Can someone help me fully grasp idea and time/space complexity with this code?

Question

My understanding is the following:

Time = With the initial not state is just to check if there are no elements in the list a. This is done in O(1) time. The first loop enumerates the second list b with the operation append() which is done in O(1) time therefore the first loop is O(n). The second loop I am confused if the sorting plays a factor since I know the sort method is O(nlogn) time. Within the second loop I am a bit confused about the operations as far as what it is specifically doing which I wanted to ask about although I do understand the fact that if the i-th element in a is < c it goes into the if statement.

Space = Overall I think it is O(n) as the only additional space needed was the list x plus the input space and the length of x grows as a or b grows.

Given the following Python code:

a = [3, 1, 2]  # input length will be size n
b = [1, 2, 3]  # input length will be size n
c = 4


def foo(a, b, c):
    res = 0
    if not a:
        return res

    x = []
    for i, j in enumerate(b):
        x.append((j, i))

    for j, i in sorted(x, reverse=True):
        if a[i] < c:
            res += a[i] * j
            c -= a[i]
        else:
            res += c * j
            break
    return res

Can someone help go over what the time and space complexity is plus the idea behind it mainly?

Answer 1

You are completely correct in your analysis.

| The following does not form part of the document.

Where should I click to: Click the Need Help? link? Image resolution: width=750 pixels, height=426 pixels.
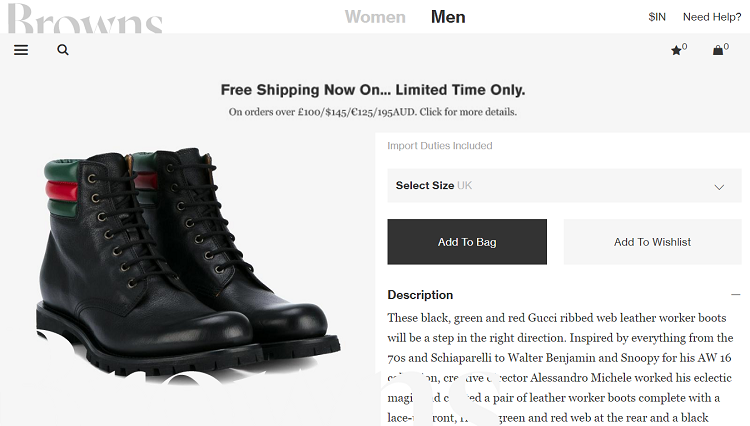coord(712,17)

Space. You construct an array $x$ which has length the same as that of $b$, which is $n$. It contains a pair for each element in $b$, so it has size $O(n)$. The other variables do not count, hence space complexity is indeed $O(n)$.

Time. You correctly observed that the sorting of $x$ takes time $O(n \log n)$, and that both iterations take time $O(n)$. Everything else is arithmetic operations, which all run in $O(1)$ time. Hence, something like $O(n) + O(n \log n) + O(n) + O(1)$, which all in all results in a time complexity of $O(n \log n)$.

Well done!

Answer 2

The second loop is indeed tricky. Without a deeper look, it is hard to tell its time complexity tightly, because it could be that the break always occurs very early. But you are on the safe side by assuming $O(n)$ for this loop, which, fortunately, is absorbed by the $O(n\log n)$ of the sort.

The space is indeed $O(n)$, due to the filling of $x$ with $n$ elements, given that appends are done in amortized constant time.